If you have long arms and you use a close grip, the bar will drop down your body. If the arms are short and the grip is wide, the bar will touch the upper chest. Most people touch the bar in the area from the upper abdomen to the line of the nipples. Whatever point the bar touches the body, try not to change it with each repetition.

When the bar touches the body, begin to squeeze the weight, while tensing the muscles of the buttocks and pushing the legs into the floor. No, this is not a joke. Thus, you can maximize the tension and squeeze more weight.

At this point, imagine that you are pushing the bar away from you. When lifted, the bar should describe a small arc in the form of an inverted "J".

“Push your feet into the floor. This way you can push yourself to the maximum and squeeze more weight.”

4 Common Mistakes When Doing the Bench Press

As you can see, doing the bench press is more difficult than it might seem at first glance. The most common mistake when doing it is that some make the neck literally bounce off the chest when lifting. This is a very dubious method, not only because it creates a lot of pressure on the chest, but also makes it impossible to keep the muscles in tension. Also, if the bar bounces off your chest, how can you claim to have lifted it?

Many do not breathe properly and do not tense the press enough, so pay special attention to these points. You will be surprised how much more weight you can lift if you tighten your abdominal muscles and take deep breaths.

Also, I often see some people turn their elbows out to the sides, believing that this will increase the involvement of the chest muscles. Even if this is the case, you should not do this, because it is dangerous. That's how I tore my chest muscle: my grip was too wide, and my elbows were outstretched. Elbows spread to the sides mean that the latissimus dorsi muscles are not included in the work and the exercise is performed with low efficiency.

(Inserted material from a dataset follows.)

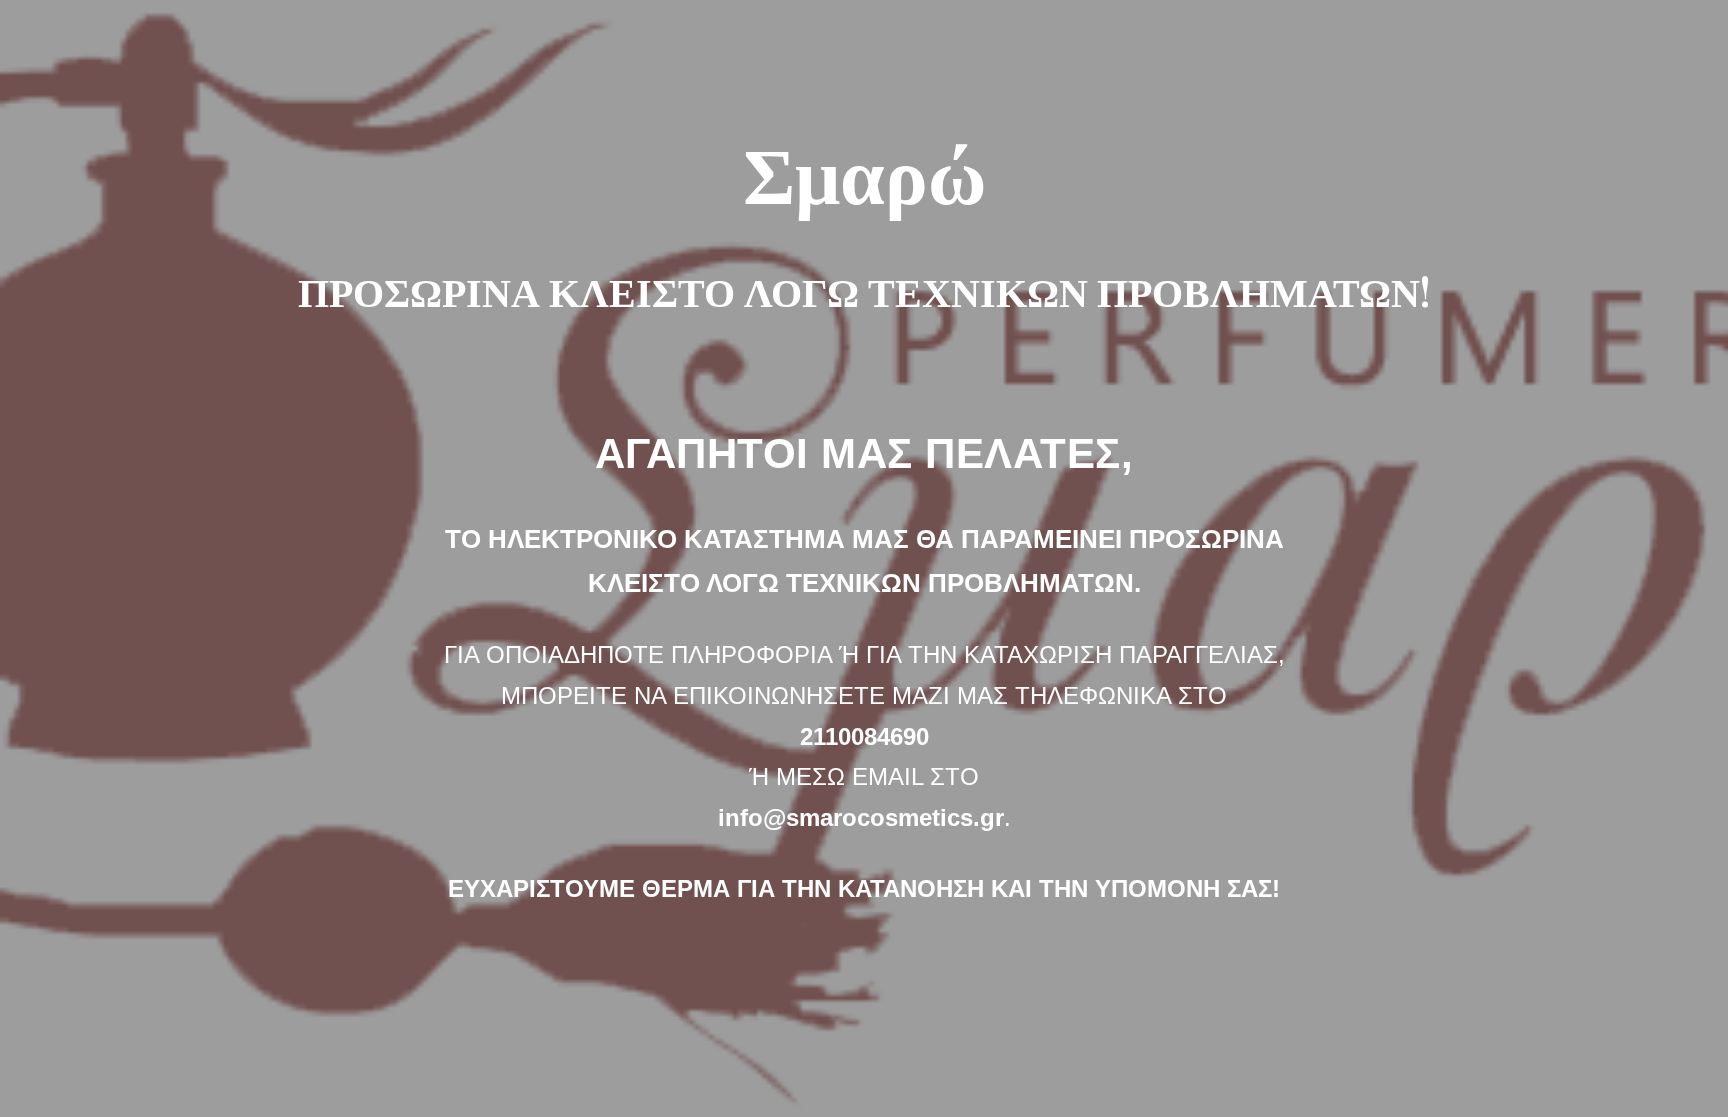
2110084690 (864, 736)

I often see some lift their shoulders at the top of the exercise, spread their shoulder blades as they lift the weight, and also move their feet across the floor. Anything that forces you to relax your body and straighten your shoulder blades makes the exercise ineffective and dangerous. So watch your movements and stay in suspense.

Practice bench press!

Now you know how to bench press safely and effectively. It requires a certain skill, like squats or other compound exercises. The more you practice bench press, the better the result will be. Start with a light weight and increase as you get the hang of the technique.